▶ [What needs to be done] Retype each entry exactly. Skip any pictures.

▶ [Available data]
+++

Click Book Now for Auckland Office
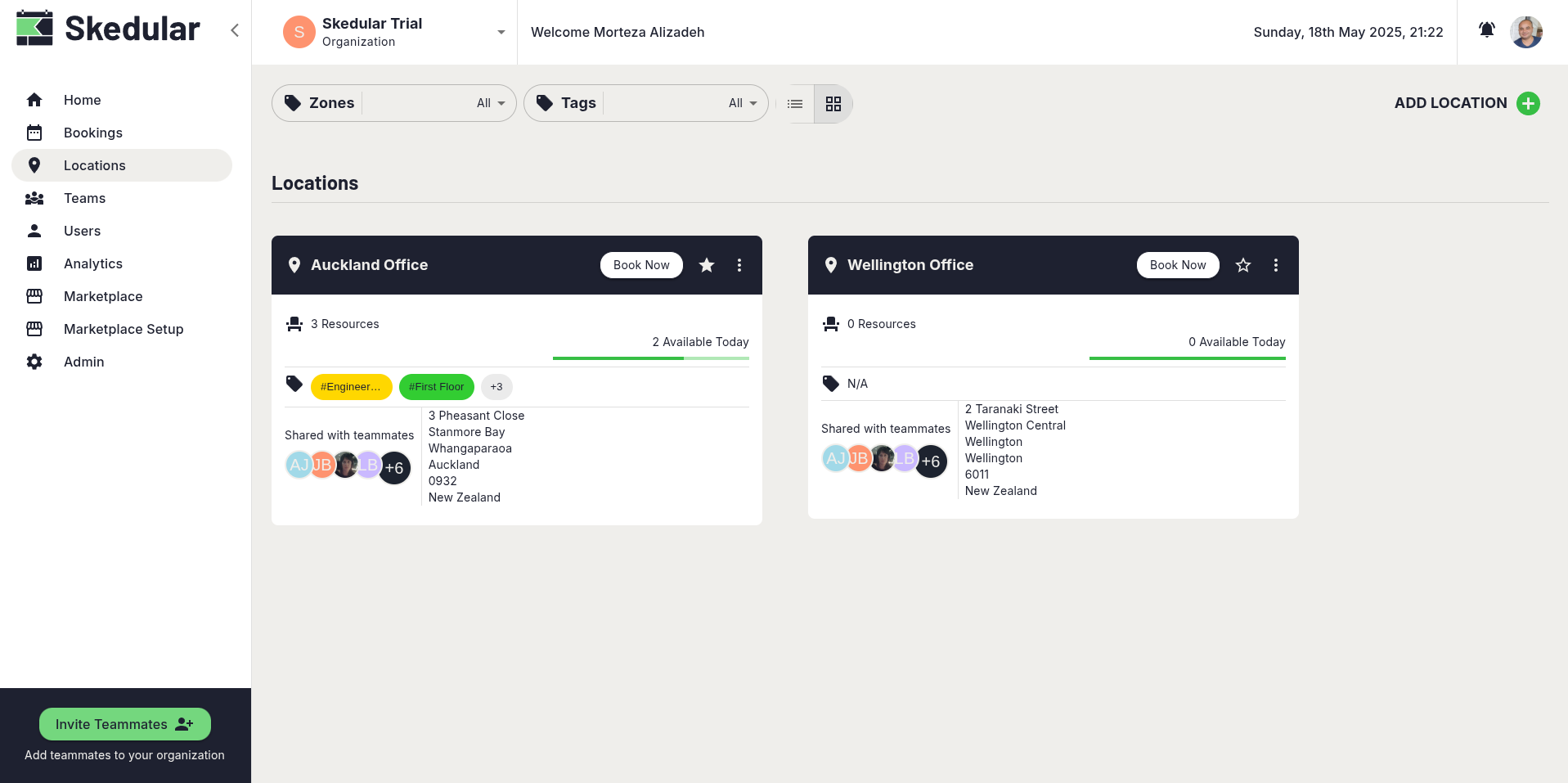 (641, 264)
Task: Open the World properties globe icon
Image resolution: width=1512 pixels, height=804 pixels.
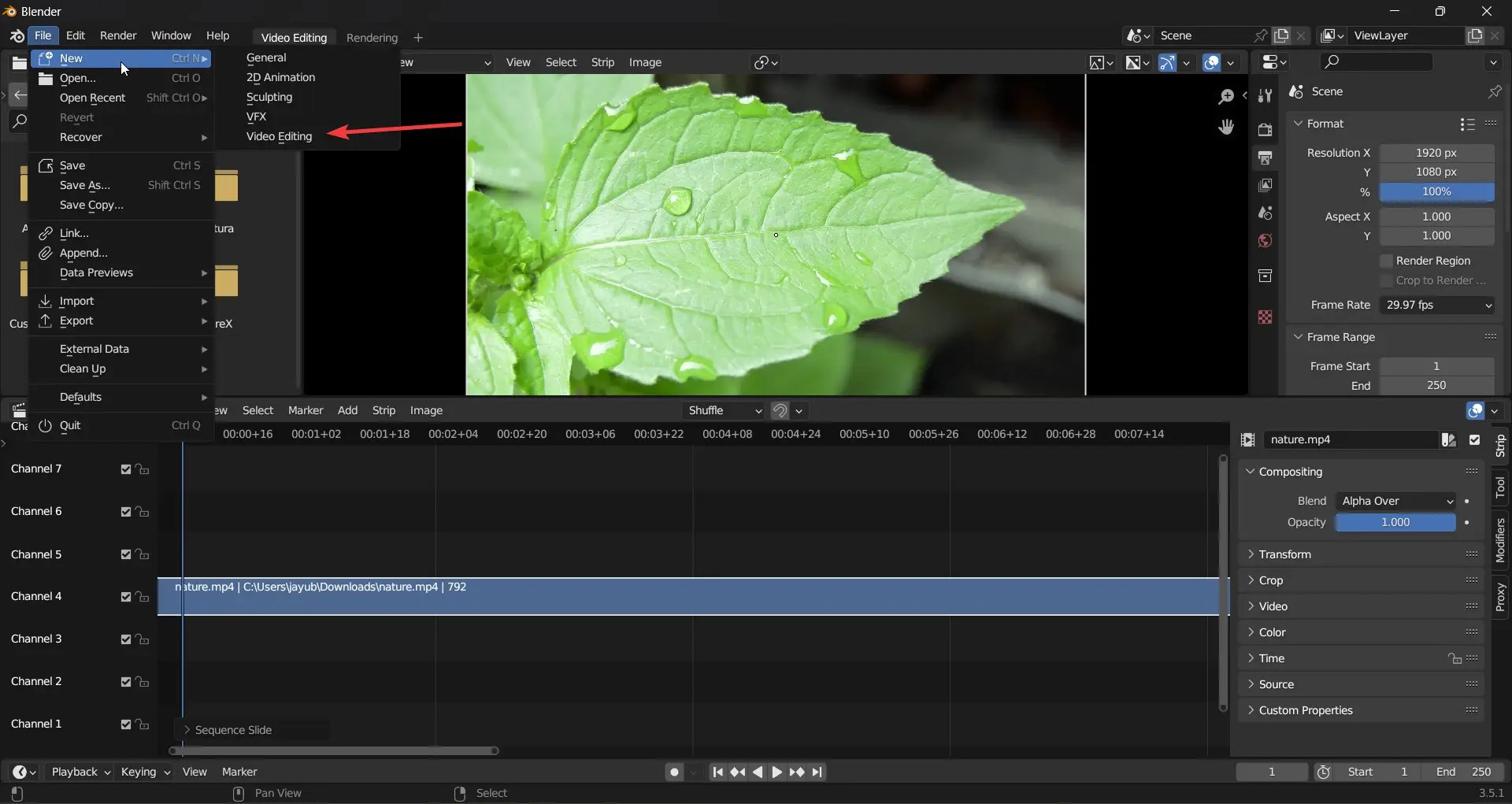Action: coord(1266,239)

+++

▶ [Solution for this exercise]
Click Book Now for Auckland Office
 (641, 264)
Task: Open the World properties globe icon
Image resolution: width=1512 pixels, height=804 pixels.
Action: coord(1266,239)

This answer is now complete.